**PASSAGE FOR REVIEW:**

★ ★ ★ ★

Time with Abbie: Soldier returns home after tour in Kuwait

Published 11:56 pm Thursday, March 7, 2019

Nearly one full year after deployment, a Natchez soldier returned home to his 4-year-old daughter last week.

Jacob Colón left home for training at Fort Bliss, Texas, last March before his deployment to Kuwait the following July.

At the time, his daughter, Abigail “Abbie” Noel Colón could barely talk, he said.

The months that followed were the hottest and driest he’d ever experienced, Colón said.

“Where we were, there was no grass or trees,” he said. “We also had the potential for mud storms, where you get a nice sand storm going and then it rains. … It was like 120 degrees when we got there. … When we stepped off of the plane, I just about died. … Here it gets hot and humid and it’s yucky, but there it’s just dry and feels like you’re just cooking.”

Colón said he stayed in Egypt for approximately a month for training with soldiers from across the U.S. and other parts of the world and later offered medical support in a combat zone in Syria.

The majority of his deployment, however, Colón said his unit stood by for armed support in Kuwait surrounded by a desert with sand-colored buildings and a few scattered bushes that were barely alive.

As a medic, Colón said he worked on call during all hours of the day or night for anyone who needed help, whether for illness, injury or for mental health needs.

On the home front, little Abbie had a dinosaur princess birthday party last October and learned to talk in full sentences, said her mom, Elizabeth Colón.

“(Abbie) called him and talked on Facebook two or three times a week,” she said. “Other times she didn’t want to talk to him because she was angry. … She didn’t understand why he wasn’t there.”

Meanwhile, Jacob Colón said he grew accustomed to staying in one place for long periods of time and eating from a selection of two or three different restaurants that were close his base, but he said the most difficult part was missing his daughter.

The family was reunited last week in Jackson. Abbie went to watch the “The Lego Movie 2” for the second time — but that time she had her daddy with her and hugged him tightly before going into the theater.

“We didn’t have any transportation except for bikes and walking,” Colón said. “The only restaurants we had were right there around the base. … We could relax, but we had to be ready to get up and go do something at all times. Here, the only place I have to be is with my kid. It’s nice.”

★ ★ ★ ★

**DATA FOR ANALYSIS:**
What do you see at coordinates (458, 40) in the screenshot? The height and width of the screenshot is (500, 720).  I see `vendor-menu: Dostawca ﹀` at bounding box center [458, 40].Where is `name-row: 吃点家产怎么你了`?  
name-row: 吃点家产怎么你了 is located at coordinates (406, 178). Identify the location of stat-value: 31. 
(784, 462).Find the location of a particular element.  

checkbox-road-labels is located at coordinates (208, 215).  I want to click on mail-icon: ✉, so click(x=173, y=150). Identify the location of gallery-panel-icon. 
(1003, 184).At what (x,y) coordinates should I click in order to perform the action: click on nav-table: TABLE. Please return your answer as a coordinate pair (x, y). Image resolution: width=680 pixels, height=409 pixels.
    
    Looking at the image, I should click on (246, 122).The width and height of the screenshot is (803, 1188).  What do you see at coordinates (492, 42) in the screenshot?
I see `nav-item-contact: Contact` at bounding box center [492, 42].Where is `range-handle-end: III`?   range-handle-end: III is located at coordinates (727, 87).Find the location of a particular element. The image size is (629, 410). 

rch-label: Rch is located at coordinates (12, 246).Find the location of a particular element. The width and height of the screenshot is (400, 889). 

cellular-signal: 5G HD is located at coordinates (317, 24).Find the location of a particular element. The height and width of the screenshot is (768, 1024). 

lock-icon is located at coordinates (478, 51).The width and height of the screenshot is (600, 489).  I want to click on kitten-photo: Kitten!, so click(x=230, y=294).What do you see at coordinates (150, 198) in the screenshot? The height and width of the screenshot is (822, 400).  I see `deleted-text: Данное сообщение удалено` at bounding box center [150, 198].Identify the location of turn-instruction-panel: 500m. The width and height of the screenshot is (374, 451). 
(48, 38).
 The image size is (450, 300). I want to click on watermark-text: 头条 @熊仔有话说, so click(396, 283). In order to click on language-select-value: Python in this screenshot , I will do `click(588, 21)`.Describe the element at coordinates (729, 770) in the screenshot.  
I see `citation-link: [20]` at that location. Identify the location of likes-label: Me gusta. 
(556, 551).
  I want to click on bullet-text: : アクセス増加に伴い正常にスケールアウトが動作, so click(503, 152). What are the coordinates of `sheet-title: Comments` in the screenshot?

★ ★ ★ ★

**EXERCISE DESCRIPTION:**
Answer these from the article above about the soldier's return from Kuwait:
(a) Where did Jacob Colón go for training before his deployment?
(b) What kind of birthday party did Abbie have last October?
(c) In what city was the family reunited?

**SOLUTION BELOW:**
(a) Fort Bliss, Texas
(b) A dinosaur princess birthday party
(c) Jackson